As most of you know, my mom passed away last month after battling Alzheimer’s disease.
I’ve been told that grieving the loss of a loved one is a process… a long one and a never-ending one. This is a concept, however, that I am struggling with big time. My personality is one that likes to go burrow away somewhere, feel the pain all at once and then be done with it. The whole, sitting with your feelings idea isn’t something I’m a fan of. I’m more of the rip-the-bandaid-off-now-so-I-can-feel-the-pain-and-move-on kind of girl. But grief isn’t like that. Grief is one of those things that comes in waves. Some days it’s like a bell-curve… you don’t really notice much and then BAM, you get hit hard with it. Other days, it’s more like a heart-monitor…. little blips throughout the day.
My girls are still struggling which of course is hard for me on so many different levels. We’ve had a lot of rain here recently, and one day we were driving in the car and my oldest saw a break in the clouds where the sun was shining through and she said, “Look, Mama! Do you think Nunna is sending us a sign?”. They still ask me why she can’t be here, why she had to die, why other kids get to still have all their grandparents and they don’t. I tell them that I don’t understand it either. That God has a plan for all of us and his plan was to take her on September 3rd. That sometimes people’s bodies (and minds) wear out faster than their souls do. Ultimately I tell them that I just don’t know why.
When you lose someone you love, you are left with a hole. A big, painful, confusing hole that nothing can fill. And this hole leaves you off-balance… not quite as steady as you once were. And it’s not something that most people around you notice… it’s one of those things that you feel as you move through your days. And it doesn’t go away.

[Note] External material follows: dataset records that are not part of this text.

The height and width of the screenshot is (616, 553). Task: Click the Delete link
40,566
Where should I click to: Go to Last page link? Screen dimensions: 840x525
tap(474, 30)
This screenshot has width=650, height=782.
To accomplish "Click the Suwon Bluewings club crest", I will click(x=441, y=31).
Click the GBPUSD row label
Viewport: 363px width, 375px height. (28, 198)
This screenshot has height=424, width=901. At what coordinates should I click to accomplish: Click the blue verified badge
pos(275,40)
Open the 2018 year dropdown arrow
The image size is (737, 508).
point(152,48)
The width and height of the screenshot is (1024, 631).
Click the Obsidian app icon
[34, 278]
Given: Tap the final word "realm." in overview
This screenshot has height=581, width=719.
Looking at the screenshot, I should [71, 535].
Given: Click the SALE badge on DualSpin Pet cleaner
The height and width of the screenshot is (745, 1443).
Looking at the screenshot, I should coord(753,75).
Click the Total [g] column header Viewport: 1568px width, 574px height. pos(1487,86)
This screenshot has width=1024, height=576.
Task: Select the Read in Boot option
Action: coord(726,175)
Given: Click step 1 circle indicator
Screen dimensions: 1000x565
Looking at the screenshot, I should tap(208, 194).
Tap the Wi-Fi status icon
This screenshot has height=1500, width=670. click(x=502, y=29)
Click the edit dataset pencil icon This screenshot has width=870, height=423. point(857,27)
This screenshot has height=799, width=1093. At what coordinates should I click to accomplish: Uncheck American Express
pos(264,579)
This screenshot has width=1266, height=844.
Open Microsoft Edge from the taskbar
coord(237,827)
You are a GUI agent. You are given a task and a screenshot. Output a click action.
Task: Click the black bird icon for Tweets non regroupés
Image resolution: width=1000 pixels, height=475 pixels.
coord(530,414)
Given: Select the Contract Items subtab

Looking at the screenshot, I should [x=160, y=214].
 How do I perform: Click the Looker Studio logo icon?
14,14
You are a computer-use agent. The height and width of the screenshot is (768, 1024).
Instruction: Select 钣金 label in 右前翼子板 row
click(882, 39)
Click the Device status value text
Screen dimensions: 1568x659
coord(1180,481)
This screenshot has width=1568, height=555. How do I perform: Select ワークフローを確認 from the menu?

I’ve decided that I am really, really pissed off at this disease that took my mom’s life. This ugly disease that robbed her of her dignity, of her memories, of her emotions, of her mobility, of her personality, and ultimately her life. I hate it.
I started doing the Alzheimer’s Association Memory Walk last year after my mom was diagnosed. This year, it was harder for me. I almost didn’t even go. I didn’t even start to fundraise until a few weeks before because I just didn’t know if I could bring myself to do it so soon after she died. Ultimately, I decided that it was a good way to honor her… to raise money to fight this disease I’m so pissed off at. But mostly to do something for my mom.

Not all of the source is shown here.